Greentea Peng – ‘Dingaling’

In a remarkably short while, Bermondsey-born Aria Wells has successfully dispelled any hint of wine bars and lift music from the laidback trip hop sound she has made her own. Like her earlier single ‘Nah It Ain’t The Same’, new tune Dingaling amps up the dub and the blissed out psychedelia to produce something woozily compelling.
Robert Barry

Tirzah – ‘Sink In’

With two new tracks having now emerged in as many months, Tirzah is clearly teasing something bigger to come – pleasing news for all of those, like me, who fell in love with 2018 album Devotion. On the evidence of ‘Sink In’, with its achingly beautiful jangly guitar chords and typically tender vocals from Tirzah, whatever is coming is going to be very good indeed.
Christian Eede

Caroline – ‘Skydiving Onto The Library Roof’

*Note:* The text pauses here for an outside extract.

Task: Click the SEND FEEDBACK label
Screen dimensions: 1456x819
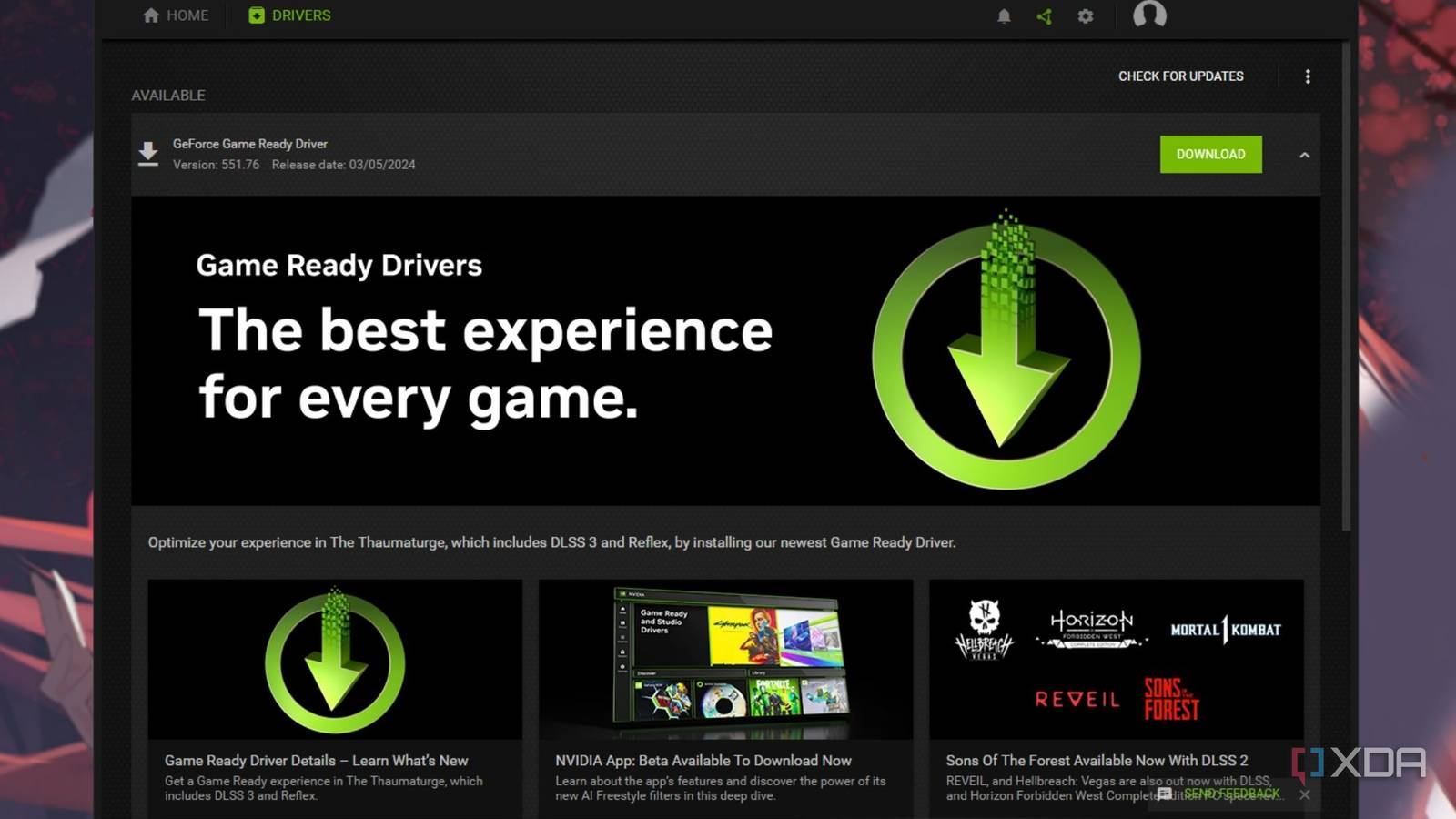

I was having a bit of a shit one earlier this month, then I listened to this song about 17 times in a row and everything was OK again. The latest from hotly tipped London collective Caroline is nothing but stunning.
Patrick Clarke

BTS – ‘Butter’

Only a few years ago, a song like ‘Butter’ would have been perfect Bruno Mars material – and probably have been a hit with it. It’s a sign of the changing of the global pop guard that it’s now almost impossible to imagine any European or American male pop stars singing this kind of slinky, funky neon soul tune and carrying it off with the kind of aplomb that BTS do here.
Robert Barry

A. G. Cook (with Charli XCX) – ‘Xcxoplex’

A. G. Cook and Charli XCX’s collaborations, frequently alongside the dearly-departed SOPHIE, have birthed some wonderful hyperpop over the last five years, and this new remix of Cook’s 2020 track ‘Xxoplex’ is no different. Close your eyes and elevate!
Christian Eede

Audiobooks – ‘The Doll’

Considering how brilliantly brash their first record was ‘The Doll’ is comparatively subtle for Evangeline Ling and David Wrench – the product of an increased focus on refinement for their newly announced second LP. That said, it’s anything but meek – Ling’s story-telling at peak off-kilter and unsettling as Wrench kindles a slow-burning synth line that ends as a raging blaze.
Patrick Clarke

LSDXOXO – ‘Mutant Exotic’

‘Mutant Exotic’, the standout cut from LSDXOXO’s recent Dedicated 2 Disrespect EP for XL, is a fiercely funky house music jam, complete with chopped-up horns and classic sampled ‘whoops’, that I simply can’t wait to hear in a club when that day finally comes again.
Christian Eede

Six Organs Of Admittance – ‘All That They Left You’

A far cry from the gorgeous cosmic arpeggios of his last LP Companion Rises, this cut from the forthcoming Six Organs Of Admittance record is an apocalyptic squalling guitar and robotic vocals freak-out of the highest order.